* Stated problem
Please write out all of the data below word for word, leaving every line unchanged.
[start of Information shown]
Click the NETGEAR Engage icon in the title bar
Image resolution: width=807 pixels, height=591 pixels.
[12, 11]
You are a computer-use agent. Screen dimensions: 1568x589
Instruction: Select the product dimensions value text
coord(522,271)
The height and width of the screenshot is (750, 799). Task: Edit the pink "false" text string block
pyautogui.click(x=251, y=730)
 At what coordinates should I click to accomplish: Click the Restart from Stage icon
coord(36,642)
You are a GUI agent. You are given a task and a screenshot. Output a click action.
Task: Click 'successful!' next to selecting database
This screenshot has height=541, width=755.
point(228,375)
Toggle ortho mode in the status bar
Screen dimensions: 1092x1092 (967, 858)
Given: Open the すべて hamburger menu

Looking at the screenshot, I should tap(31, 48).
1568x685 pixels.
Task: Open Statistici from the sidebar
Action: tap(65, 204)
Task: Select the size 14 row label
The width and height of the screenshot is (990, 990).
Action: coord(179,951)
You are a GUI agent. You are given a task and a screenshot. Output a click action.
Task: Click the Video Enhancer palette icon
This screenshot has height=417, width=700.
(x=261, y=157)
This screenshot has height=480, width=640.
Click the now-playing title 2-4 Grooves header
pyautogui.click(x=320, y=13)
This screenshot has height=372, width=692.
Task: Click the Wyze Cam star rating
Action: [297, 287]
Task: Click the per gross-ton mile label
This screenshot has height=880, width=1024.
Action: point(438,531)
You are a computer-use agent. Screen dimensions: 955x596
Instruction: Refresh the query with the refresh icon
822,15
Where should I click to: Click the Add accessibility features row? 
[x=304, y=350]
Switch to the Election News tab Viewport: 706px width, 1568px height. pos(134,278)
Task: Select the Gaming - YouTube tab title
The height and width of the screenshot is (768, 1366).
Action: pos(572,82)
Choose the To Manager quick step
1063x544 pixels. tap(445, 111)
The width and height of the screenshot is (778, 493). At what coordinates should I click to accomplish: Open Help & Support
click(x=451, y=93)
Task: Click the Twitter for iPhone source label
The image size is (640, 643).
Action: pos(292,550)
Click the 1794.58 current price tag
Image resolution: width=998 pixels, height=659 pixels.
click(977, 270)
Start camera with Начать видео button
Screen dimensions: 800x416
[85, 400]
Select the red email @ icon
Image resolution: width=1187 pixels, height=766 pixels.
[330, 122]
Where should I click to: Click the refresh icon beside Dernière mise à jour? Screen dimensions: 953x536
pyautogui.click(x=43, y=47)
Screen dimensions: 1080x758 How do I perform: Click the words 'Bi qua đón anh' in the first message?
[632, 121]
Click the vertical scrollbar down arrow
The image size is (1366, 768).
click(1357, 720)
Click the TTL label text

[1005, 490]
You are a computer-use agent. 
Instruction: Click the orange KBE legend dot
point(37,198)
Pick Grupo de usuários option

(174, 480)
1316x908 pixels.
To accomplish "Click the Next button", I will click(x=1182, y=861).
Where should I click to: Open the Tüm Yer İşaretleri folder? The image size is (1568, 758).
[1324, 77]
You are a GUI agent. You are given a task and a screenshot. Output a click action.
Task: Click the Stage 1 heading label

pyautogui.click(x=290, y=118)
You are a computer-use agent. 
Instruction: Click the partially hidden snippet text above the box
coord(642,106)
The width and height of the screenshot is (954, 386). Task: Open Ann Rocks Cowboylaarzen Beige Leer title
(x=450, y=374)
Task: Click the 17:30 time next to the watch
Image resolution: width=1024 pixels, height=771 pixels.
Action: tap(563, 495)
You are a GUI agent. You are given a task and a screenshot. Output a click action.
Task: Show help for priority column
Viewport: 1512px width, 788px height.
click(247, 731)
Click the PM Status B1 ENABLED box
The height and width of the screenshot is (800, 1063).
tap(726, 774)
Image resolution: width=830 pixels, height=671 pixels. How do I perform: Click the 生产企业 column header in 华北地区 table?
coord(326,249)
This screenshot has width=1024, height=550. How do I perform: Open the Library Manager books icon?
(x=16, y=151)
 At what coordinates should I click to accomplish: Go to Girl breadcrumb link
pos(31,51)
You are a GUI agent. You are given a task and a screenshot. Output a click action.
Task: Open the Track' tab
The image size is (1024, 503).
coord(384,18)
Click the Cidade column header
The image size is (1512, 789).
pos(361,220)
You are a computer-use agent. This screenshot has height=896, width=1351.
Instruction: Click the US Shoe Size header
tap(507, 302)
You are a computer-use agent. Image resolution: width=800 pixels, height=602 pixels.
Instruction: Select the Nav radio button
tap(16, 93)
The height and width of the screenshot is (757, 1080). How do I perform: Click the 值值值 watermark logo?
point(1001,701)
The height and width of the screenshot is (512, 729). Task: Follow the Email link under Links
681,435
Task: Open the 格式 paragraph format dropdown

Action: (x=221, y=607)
[end of Information shown]
* Result
Click the NETGEAR Engage icon in the title bar
Image resolution: width=807 pixels, height=591 pixels.
[12, 11]
You are a computer-use agent. Screen dimensions: 1568x589
Instruction: Select the product dimensions value text
coord(522,271)
The height and width of the screenshot is (750, 799). Task: Edit the pink "false" text string block
pyautogui.click(x=251, y=730)
 At what coordinates should I click to accomplish: Click the Restart from Stage icon
coord(36,642)
You are a GUI agent. You are given a task and a screenshot. Output a click action.
Task: Click 'successful!' next to selecting database
This screenshot has height=541, width=755.
point(228,375)
Toggle ortho mode in the status bar
Screen dimensions: 1092x1092 (967, 858)
Given: Open the すべて hamburger menu

Looking at the screenshot, I should tap(31, 48).
1568x685 pixels.
Task: Open Statistici from the sidebar
Action: tap(65, 204)
Task: Select the size 14 row label
The width and height of the screenshot is (990, 990).
Action: coord(179,951)
You are a GUI agent. You are given a task and a screenshot. Output a click action.
Task: Click the Video Enhancer palette icon
This screenshot has height=417, width=700.
(x=261, y=157)
This screenshot has height=480, width=640.
Click the now-playing title 2-4 Grooves header
pyautogui.click(x=320, y=13)
This screenshot has height=372, width=692.
Task: Click the Wyze Cam star rating
Action: [297, 287]
Task: Click the per gross-ton mile label
This screenshot has height=880, width=1024.
Action: point(438,531)
You are a computer-use agent. Screen dimensions: 955x596
Instruction: Refresh the query with the refresh icon
822,15
Where should I click to: Click the Add accessibility features row? 
[x=304, y=350]
Switch to the Election News tab Viewport: 706px width, 1568px height. pos(134,278)
Task: Select the Gaming - YouTube tab title
The height and width of the screenshot is (768, 1366).
Action: pos(572,82)
Choose the To Manager quick step
1063x544 pixels. tap(445, 111)
The width and height of the screenshot is (778, 493). At what coordinates should I click to accomplish: Open Help & Support
click(x=451, y=93)
Task: Click the Twitter for iPhone source label
The image size is (640, 643).
Action: pos(292,550)
Click the 1794.58 current price tag
Image resolution: width=998 pixels, height=659 pixels.
click(977, 270)
Start camera with Начать видео button
Screen dimensions: 800x416
[85, 400]
Select the red email @ icon
Image resolution: width=1187 pixels, height=766 pixels.
[330, 122]
Where should I click to: Click the refresh icon beside Dernière mise à jour? Screen dimensions: 953x536
pyautogui.click(x=43, y=47)
Screen dimensions: 1080x758 How do I perform: Click the words 'Bi qua đón anh' in the first message?
[632, 121]
Click the vertical scrollbar down arrow
The image size is (1366, 768).
click(1357, 720)
Click the TTL label text

[1005, 490]
You are a computer-use agent. 
Instruction: Click the orange KBE legend dot
point(37,198)
Pick Grupo de usuários option

(174, 480)
1316x908 pixels.
To accomplish "Click the Next button", I will click(x=1182, y=861).
Where should I click to: Open the Tüm Yer İşaretleri folder? The image size is (1568, 758).
[1324, 77]
You are a GUI agent. You are given a task and a screenshot. Output a click action.
Task: Click the Stage 1 heading label

pyautogui.click(x=290, y=118)
You are a computer-use agent. 
Instruction: Click the partially hidden snippet text above the box
coord(642,106)
The width and height of the screenshot is (954, 386). Task: Open Ann Rocks Cowboylaarzen Beige Leer title
(x=450, y=374)
Task: Click the 17:30 time next to the watch
Image resolution: width=1024 pixels, height=771 pixels.
Action: tap(563, 495)
You are a GUI agent. You are given a task and a screenshot. Output a click action.
Task: Show help for priority column
Viewport: 1512px width, 788px height.
click(247, 731)
Click the PM Status B1 ENABLED box
The height and width of the screenshot is (800, 1063).
tap(726, 774)
Image resolution: width=830 pixels, height=671 pixels. How do I perform: Click the 生产企业 column header in 华北地区 table?
coord(326,249)
This screenshot has width=1024, height=550. How do I perform: Open the Library Manager books icon?
(x=16, y=151)
 At what coordinates should I click to accomplish: Go to Girl breadcrumb link
pos(31,51)
You are a GUI agent. You are given a task and a screenshot. Output a click action.
Task: Open the Track' tab
The image size is (1024, 503).
coord(384,18)
Click the Cidade column header
The image size is (1512, 789).
pos(361,220)
You are a computer-use agent. This screenshot has height=896, width=1351.
Instruction: Click the US Shoe Size header
tap(507, 302)
You are a computer-use agent. Image resolution: width=800 pixels, height=602 pixels.
Instruction: Select the Nav radio button
tap(16, 93)
The height and width of the screenshot is (757, 1080). How do I perform: Click the 值值值 watermark logo?
point(1001,701)
The height and width of the screenshot is (512, 729). Task: Follow the Email link under Links
681,435
Task: Open the 格式 paragraph format dropdown

Action: (x=221, y=607)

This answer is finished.